As all scans underwent examination by the same radiologist (VR), we consider CT findings reliable and comparable among cohorts. Nevertheless, CT machines and quality of CT scans at different study sites varied considerably and are not comparable to high-income settings. Thus, CT findings may not be as accurate as desired. Additionally, MRI imaging for a more detailed assessment was basically not available.

Due to the studies’ NCC specific settings, investigations focused on evaluation of cryptogenic focal epilepsy and excluded e.g. patients with known traumatic brain injury, leading to a possible overestimation of non-focal epilepsies. A broader approach might have given a more detailed insight in epilepsy aetiologies.

In terms of seizure semiology, we did not assess focal onset signs and symptoms in detail, and therefore were not able to evaluate data with regard to possible epilepsy locations and syndromes such as e.g. temporal lobe epilepsy. Future analyses should give details on awareness during focal seizures, as well as on quality of non-motor symptoms, e.g. autonomic, sensory, cognitive, and emotional symptoms respectively. Additionally, as not all patients were assessed by neurologists, some focal (onset) signs or uncommon seizure semiologies might have been missed in our studies, contributing to a potential under-estimation of focal epilepsies.

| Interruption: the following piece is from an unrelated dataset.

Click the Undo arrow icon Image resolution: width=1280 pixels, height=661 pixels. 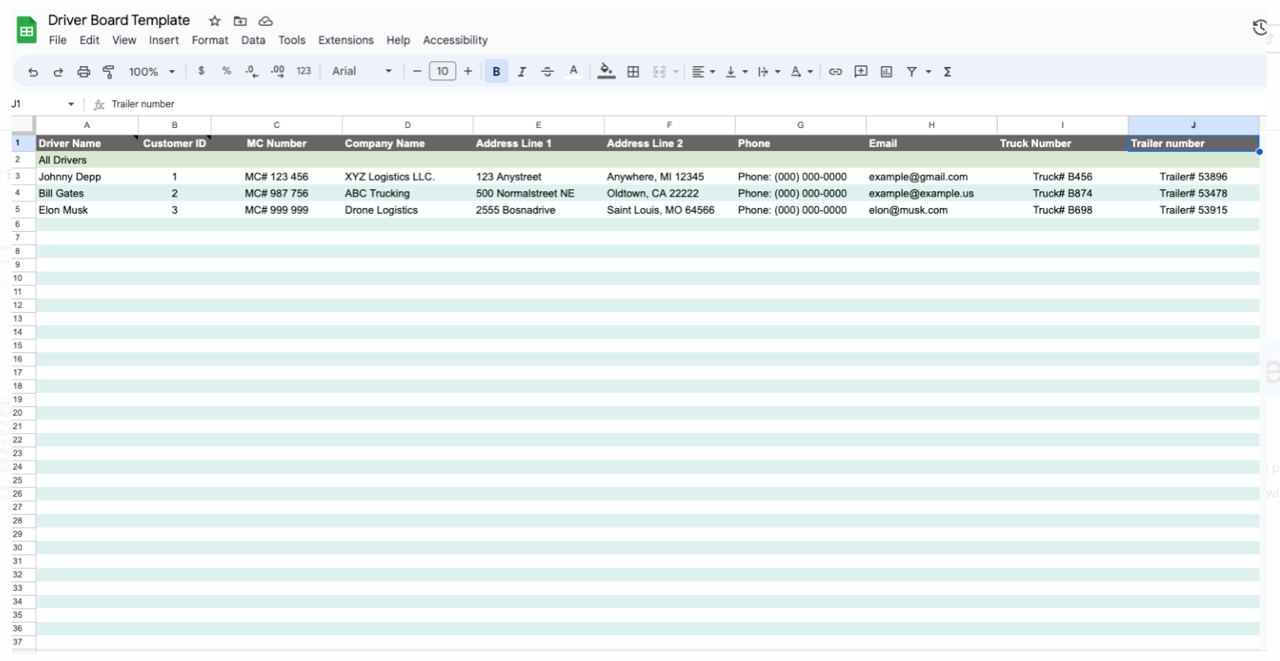[33, 72]
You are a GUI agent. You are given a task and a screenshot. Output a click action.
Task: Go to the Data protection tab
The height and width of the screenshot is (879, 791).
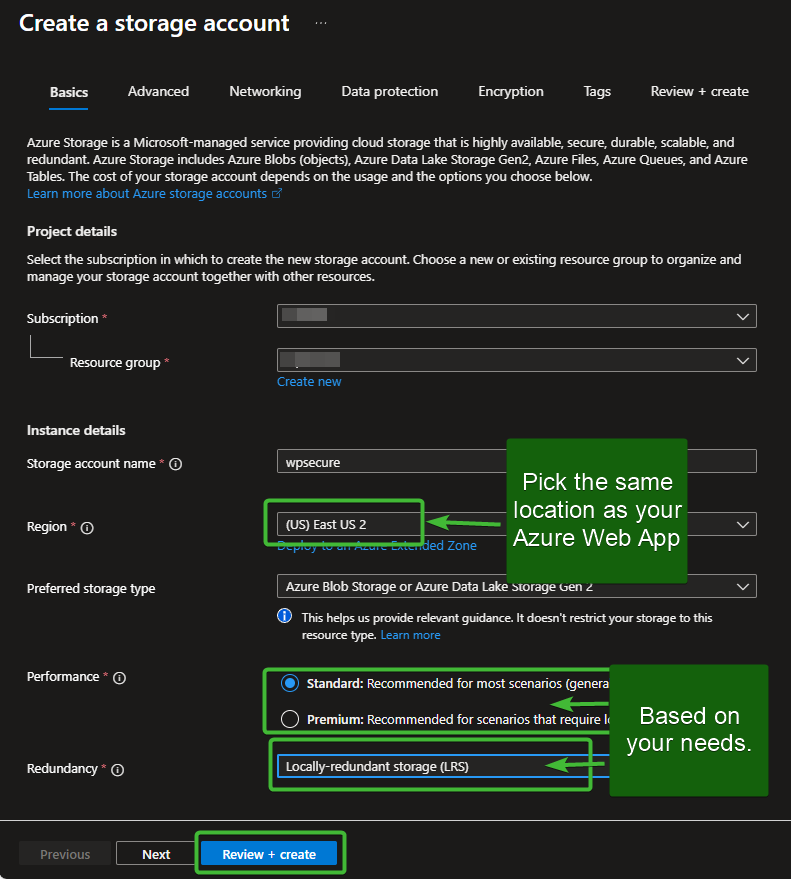pos(389,91)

As accessory diagnostics are limited in LMIC settings, a distinctive and precise history taking might be the best chance to get a more detailed picture of possible epilepsy syndromes and aetiologies.

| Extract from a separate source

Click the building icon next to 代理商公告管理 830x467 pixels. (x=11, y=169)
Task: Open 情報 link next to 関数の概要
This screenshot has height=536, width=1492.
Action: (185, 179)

Another limitation of our study was the mix of hospital-based and community-based studies in our pooled analysis, which probably lead to heterogeneous patient cohorts and occurring selection bias as discussed above. Nevertheless, if one is aware of the possible problems, this heterogeneity also offers the possibility to observe and analyse the possible differences of study population characteristics. Nevertheless, stigma and only slight signs/symptoms might have influenced the recruitment process in the community-based studies [9]. We tried to constantly indicate the differences between hospital-based and community-based studies throughout our manuscript and therefore consider this pooled analysis appropriate and valuable.

Conclusion

In this large and comprehensive study, data on demographic, semiological, clinical, neuroradiological and therapeutic findings of four studies among PWE in eastern Africa were pooled. Overall, epilepsy is common in sub-Saharan Africa and PWE suffer from high seizure rates and subsequent injuries as well as from socio-economic consequences, such as drop out from school. ASM treatment rates are rather low, especially in rural areas, and underdosage is common. Secondary epilepsy plays an important role with CT imaging revealing both, neurocysticercosis-associated and post-ischaemic lesions as the main findings in our study setting. Nevertheless, a large proportion of PWE can also be assumed to suffer from genetic epilepsy syndromes, although study setting might have overestimated this group.

This pooled analysis contributes to the evaluation and understanding of the burden of epilepsy and the persisting treatment gap in sub-Saharan Africa. Our results demonstrate the need of structural programmes, addressing both, acquisition of material resources and transfer of expert knowledge, for adequate identification, education, and treatment of PWE.